During his time in Zimbabwe, he met with several groups of young leaders and learned about their technology ventures, the media organisations they had founded, the ways they used art to educate youth, and their solutions to everyday problems.
"One of the things that's most frustrating to the people I have spoken with is just how misunderstood Zimbabwe is by the rest of the world," he said.
It's true that Zimbabwe is known for record hyperinflation, disputed elections, and a dramatic downturn in agricultural productivity.
But, that's not the whole story. Zimbabwe is also full of promise. Its people are among the most educated on the continent.
According to 2012 statistics from the World Bank, it has the highest literacy rate in Africa. And, most importantly, it has young people that are not daunted by current capital constraints, by irregular power, or by the dearth of formal employment opportunities.
Zimbabwe has the type of young people who stand up, in a tent full of their peers, to say "challenges prompt creativity," and entrepreneurs, like another fellow panelist, who urge youth to create their own opportunities.
For the past 34 years, my government has supported programmes that both provide immediate aid and build capacity, enabling Zimbabweans to realise their full potential.
'Sound economic policies needed'
Zimbabweans hold their future in their own hands. In 2013, Zimbabwean students obtained nearly US$12,4 million in scholarships for undergraduate education in the US.
This money was not aid provided by my government; these funds were awarded by American colleges and universities who saw in each admitted Zimbabwean an eager mind, a persevering spirit, and a desire to shape his or her community.
These academic institutions saw what I see every day; that Zimbabweans can change the future of their country, by creating their own companies or investing in a social enterprise, by pushing for democratic reforms or advocating for sound economic policies.
Let me be clear. Zimbabweans face challenges and those challenges can only be overcome through the implementation of sound policies.
Zimbabweans need capital to launch and expand their businesses and so they need transparent, predictable policies that attract foreign direct investment.
Zimbabweans need to commercialise their ideas and their art and so they need strong protection of their intellectual property. Zimbabweans need rule of law, secure property rights, and clear tax structures.

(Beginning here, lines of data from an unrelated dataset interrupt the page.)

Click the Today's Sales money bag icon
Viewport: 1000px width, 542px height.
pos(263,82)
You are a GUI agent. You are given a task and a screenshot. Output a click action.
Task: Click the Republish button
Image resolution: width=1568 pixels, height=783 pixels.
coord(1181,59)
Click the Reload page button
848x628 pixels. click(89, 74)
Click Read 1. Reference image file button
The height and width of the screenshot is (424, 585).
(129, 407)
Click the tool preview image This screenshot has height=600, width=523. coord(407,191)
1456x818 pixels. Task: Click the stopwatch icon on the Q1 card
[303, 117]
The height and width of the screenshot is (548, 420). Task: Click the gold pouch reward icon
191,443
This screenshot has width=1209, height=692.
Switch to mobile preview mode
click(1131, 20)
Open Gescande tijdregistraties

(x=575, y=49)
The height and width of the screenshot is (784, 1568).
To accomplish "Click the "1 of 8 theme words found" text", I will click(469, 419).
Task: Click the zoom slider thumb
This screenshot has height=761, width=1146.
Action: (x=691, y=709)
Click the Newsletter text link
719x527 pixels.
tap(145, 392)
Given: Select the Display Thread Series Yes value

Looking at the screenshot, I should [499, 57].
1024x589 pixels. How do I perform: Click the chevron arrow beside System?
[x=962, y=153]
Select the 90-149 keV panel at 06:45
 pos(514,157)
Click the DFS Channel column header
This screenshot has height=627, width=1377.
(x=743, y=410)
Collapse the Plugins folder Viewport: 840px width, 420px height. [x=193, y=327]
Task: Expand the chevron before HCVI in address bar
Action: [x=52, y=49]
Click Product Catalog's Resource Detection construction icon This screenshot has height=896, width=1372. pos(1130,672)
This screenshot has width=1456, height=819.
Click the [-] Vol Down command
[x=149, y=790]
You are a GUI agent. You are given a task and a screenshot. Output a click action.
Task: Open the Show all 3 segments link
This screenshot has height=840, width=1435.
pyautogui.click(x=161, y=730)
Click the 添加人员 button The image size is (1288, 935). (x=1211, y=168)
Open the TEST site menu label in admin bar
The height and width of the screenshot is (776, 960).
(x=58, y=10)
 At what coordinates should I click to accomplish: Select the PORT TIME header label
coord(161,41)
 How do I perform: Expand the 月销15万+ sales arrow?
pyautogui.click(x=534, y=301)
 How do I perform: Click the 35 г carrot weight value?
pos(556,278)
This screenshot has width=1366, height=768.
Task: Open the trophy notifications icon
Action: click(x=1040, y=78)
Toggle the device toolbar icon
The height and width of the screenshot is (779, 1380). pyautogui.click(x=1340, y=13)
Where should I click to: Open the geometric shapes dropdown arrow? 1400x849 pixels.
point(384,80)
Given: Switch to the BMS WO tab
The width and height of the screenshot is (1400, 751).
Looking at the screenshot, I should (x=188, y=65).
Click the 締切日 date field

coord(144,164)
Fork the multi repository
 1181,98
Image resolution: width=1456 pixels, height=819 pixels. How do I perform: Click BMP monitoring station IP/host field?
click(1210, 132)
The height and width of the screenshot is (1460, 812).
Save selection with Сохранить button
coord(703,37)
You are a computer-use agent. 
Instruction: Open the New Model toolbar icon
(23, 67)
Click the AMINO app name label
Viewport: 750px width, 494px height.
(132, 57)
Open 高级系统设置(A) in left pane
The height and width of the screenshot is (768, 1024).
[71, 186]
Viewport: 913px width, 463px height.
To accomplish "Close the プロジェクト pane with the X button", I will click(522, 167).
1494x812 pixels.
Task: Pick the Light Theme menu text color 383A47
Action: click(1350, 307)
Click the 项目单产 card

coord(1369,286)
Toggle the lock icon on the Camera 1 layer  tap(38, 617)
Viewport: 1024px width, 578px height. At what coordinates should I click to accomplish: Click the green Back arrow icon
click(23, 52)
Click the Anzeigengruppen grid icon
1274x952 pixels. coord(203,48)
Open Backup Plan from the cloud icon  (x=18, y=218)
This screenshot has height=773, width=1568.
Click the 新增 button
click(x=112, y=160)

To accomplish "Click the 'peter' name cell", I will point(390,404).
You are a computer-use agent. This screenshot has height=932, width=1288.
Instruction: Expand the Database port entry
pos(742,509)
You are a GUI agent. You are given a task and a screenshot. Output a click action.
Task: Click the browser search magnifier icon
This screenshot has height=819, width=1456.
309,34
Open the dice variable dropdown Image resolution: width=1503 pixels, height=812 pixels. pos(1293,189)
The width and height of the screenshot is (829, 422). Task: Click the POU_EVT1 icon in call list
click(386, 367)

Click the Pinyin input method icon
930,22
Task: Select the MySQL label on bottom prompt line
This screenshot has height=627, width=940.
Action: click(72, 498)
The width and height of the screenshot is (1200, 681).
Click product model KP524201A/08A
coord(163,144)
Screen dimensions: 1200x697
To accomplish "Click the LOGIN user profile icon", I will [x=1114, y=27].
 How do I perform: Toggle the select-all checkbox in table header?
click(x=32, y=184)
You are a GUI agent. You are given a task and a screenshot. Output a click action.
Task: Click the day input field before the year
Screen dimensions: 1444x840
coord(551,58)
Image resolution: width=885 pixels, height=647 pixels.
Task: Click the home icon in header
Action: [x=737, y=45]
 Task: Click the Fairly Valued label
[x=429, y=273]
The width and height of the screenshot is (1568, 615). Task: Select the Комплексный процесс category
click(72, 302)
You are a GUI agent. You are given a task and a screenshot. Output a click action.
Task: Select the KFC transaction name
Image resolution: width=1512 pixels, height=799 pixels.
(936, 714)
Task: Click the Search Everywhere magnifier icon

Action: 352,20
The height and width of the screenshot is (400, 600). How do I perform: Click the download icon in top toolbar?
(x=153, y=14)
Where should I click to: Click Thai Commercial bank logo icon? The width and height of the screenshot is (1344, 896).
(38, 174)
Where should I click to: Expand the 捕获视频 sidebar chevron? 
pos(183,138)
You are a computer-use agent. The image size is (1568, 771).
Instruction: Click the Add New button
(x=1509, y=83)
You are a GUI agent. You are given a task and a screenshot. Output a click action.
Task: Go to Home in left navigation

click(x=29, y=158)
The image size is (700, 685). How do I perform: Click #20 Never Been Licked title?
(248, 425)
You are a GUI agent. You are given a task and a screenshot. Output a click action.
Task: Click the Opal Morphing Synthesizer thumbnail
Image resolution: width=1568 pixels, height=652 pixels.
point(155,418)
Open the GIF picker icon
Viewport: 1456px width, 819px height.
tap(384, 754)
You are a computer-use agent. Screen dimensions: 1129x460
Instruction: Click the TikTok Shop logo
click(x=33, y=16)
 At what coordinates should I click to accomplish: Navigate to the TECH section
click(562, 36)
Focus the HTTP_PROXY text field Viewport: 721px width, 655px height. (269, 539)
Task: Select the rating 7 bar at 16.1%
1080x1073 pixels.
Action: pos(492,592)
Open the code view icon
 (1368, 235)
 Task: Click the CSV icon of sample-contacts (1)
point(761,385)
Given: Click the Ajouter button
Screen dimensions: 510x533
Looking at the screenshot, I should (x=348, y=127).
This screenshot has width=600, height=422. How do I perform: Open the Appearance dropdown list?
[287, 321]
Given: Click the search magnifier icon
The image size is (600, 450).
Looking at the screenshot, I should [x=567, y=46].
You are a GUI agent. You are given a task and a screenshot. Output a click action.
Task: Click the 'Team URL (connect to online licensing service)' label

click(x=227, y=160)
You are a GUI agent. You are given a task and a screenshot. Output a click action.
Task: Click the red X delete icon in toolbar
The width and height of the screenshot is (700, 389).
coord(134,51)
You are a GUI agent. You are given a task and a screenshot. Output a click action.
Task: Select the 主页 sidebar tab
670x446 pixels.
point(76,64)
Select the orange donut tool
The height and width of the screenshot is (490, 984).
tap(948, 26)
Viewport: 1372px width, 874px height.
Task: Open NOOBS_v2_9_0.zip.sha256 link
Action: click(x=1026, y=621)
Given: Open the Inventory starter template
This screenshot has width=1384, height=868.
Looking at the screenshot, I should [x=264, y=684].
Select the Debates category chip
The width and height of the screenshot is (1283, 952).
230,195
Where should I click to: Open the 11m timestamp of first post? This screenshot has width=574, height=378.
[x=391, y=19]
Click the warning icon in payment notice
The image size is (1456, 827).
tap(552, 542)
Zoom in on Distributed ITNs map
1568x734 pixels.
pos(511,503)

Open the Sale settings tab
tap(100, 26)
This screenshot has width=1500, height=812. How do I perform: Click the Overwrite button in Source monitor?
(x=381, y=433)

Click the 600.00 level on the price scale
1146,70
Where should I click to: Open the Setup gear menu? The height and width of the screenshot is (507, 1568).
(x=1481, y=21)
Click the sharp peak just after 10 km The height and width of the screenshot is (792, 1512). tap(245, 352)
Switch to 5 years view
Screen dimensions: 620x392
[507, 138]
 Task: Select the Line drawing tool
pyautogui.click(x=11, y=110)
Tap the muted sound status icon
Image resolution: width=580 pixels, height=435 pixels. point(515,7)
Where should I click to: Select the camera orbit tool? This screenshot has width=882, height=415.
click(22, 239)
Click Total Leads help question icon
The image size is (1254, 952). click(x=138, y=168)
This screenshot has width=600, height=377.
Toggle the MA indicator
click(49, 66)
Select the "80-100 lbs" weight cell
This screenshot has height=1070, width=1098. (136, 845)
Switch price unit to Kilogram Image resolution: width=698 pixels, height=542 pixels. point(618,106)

Zimbabwe's full potential will not be realised until it implements economic policies that simultaneously protect national interests and facilitate foreign investment to allow Zimbabwe to fully utilise its tremendous human capital. This is not impossible.
Sitting in that tent listening to youth from around the country encourage their peers and express optimism about the future bolstered my already strong faith in the people of Zimbabwe. They were hopeful and ambitious, but most of all, empowered and full of agency.
They understood their potential as individuals and power in numbers and recognised what I have been saying, that Zimbabwe's economy is, in fact, in the hands of Zimbabweans. As one young person noted, "don't just curse the darkness, light a candle."
Ambassador Bruce Wharton is the US Ambassador to Zimbabwe since November 15 2012.